Post-migration, Databricks SQL became Vivriti’s primary engine for analytics and reporting across credit, finance, and operations. Reports that previously ran directly on transactional application databases were moved to Databricks SQL, separating analytical workloads from transaction processing.


This shift reduced pressure on lending systems while improving reporting consistency and performance. Offloading analytics to Databricks SQL supported stability across high-volume transaction flows and gave analysts a scalable SQL environment for complex queries. The architecture now supports tens of thousands of loan transactions per day, with headroom to scale as new partners, products, and regions are added.

Strengthening auditability, lineage, and regulatory confidence

In a lending environment governed by RBI and SEBI, auditability is non-negotiable.
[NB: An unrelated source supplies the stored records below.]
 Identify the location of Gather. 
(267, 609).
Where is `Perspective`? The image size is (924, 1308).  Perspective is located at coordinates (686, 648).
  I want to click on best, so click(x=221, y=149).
On Databricks, Vivriti standardized pipelines on governed lakehouse tables, enabling built-in lineage and time travel without custom controls.

Time travel plays a critical role in regulatory and bureau reporting, allowing teams to reconstruct historical snapshots during audits or compliance reviews.

By eliminating self-managed infrastructure, Databricks also reduced failure rates and operational overhead. Engineering teams no longer manage nodes, patch open-source vulnerabilities, or troubleshoot orchestration issues under time pressure — improving turnaround times for regulatory deliverables.

Enabling faster underwriting decisions and AI-assisted analytics at scale

With a strong analytics foundation in place, Vivriti is looking to real-time decisioning and AI-driven insights. Databricks supports API-based ingestion of partner data for automated credit checks, fraud detection, and borrower de-duplication within strict latency requirements. 

Vivriti also uses Databricks Genie for semantic search and conversational analytics, replacing an in-house text-to-SQL solution built on large language models. By adopting a native capability, the team reduced infrastructure complexity and avoided additional spend. “I don’t need to re-build capabilities,” Narayanan said. “Databricks already solved these problems, so I can focus on business functionality.” 

Operational teams also engage more directly with data. With Databricks SQL–powered reports, non-technical teams can deliver management, bureau, and regulatory reporting faster — helping identify credit trends, operational issues, and portfolio risks earlier in the decision cycle. 

Simultaneously, Vivriti has seen total cost of ownership improvements of ~25-30% between platform and contract consolidation, reduced cloud and DevOps overhead, and improved engineering productivity. 

For Vivriti Capital, migrating to Databricks SQL was not just a data modernization project. It was a strategic investment in credit risk management, regulatory confidence, and operational resilience, ensuring the business can scale lending volumes, meet supervisory requirements, and prepare for AI-driven underwriting without compromising uptime or trust.